How was the moon formed? Scientists think they have it figured out
New research supports popular belief that the moon formed after Earth collided with another planet.
A popular hypothesis about how the moon was formed just received a credibility boost. Scientists from France and Israel believe the moon formed from debris after Earth collided with a rock half its size.
The joint study, reported in Nature, supports the Giant Impact Hypothesis, which was first proposed in the 1970s. This theory says the moon formed after a nascent Earth collided with a Mars-sized object called Theia. The moon formed from the debris created by the collision.
However, this hypothesis has faced challenges. Most bodies in the solar system have unique chemical makeups. But rock samples from the moon show that its makeup is nearly identical to Earth's.
"In terms of composition, the Earth and moon are almost twins, their compositions differing by at most few parts in a million," the study's lead author, Alessandra Mastrobuono-Battisti, an astrophysicist at the Israel Institute of Technology in Haifa, told Space.com. "This contradiction has cast a long shadow on the giant-impact model."

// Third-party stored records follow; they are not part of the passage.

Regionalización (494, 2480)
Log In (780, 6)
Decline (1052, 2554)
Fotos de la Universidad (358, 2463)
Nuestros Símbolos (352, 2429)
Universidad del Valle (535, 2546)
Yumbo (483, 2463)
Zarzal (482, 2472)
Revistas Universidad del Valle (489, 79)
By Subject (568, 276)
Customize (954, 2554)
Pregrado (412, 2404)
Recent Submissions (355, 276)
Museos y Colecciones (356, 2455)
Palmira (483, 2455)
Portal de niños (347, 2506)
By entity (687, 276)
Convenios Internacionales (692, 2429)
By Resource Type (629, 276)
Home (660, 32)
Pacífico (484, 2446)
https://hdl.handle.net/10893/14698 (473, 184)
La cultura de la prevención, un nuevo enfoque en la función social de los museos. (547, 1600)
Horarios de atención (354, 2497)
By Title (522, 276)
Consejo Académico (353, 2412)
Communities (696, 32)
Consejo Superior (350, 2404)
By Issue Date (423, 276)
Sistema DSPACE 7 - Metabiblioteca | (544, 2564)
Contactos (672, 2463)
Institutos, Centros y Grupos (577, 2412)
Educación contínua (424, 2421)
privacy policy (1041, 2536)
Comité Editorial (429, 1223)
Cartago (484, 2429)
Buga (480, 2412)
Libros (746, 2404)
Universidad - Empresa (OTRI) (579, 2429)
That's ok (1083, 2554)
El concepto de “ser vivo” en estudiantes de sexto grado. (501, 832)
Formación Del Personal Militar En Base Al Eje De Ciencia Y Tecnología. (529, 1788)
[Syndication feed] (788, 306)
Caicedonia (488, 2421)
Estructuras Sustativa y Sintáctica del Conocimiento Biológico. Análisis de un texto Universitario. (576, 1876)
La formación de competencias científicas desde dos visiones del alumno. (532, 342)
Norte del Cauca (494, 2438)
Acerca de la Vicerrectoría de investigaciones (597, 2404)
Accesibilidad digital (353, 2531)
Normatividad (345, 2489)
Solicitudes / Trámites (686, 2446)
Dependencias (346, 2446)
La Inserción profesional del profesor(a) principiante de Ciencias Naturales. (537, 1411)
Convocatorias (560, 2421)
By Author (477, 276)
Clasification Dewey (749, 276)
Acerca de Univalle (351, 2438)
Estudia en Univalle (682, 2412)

The French and Israeli scientists conducted 40 different computer simulations focusing on the birth of our solar system. The scientists determined that three or four large planets survived the violent solar system formation. They learned that, while many of the planets were dissimilar, 20 to 40 percent of the time the composition of one planet was in fact very similar to the makeup of the protoplanet it collided with. This is roughly 10 times greater than previous estimates.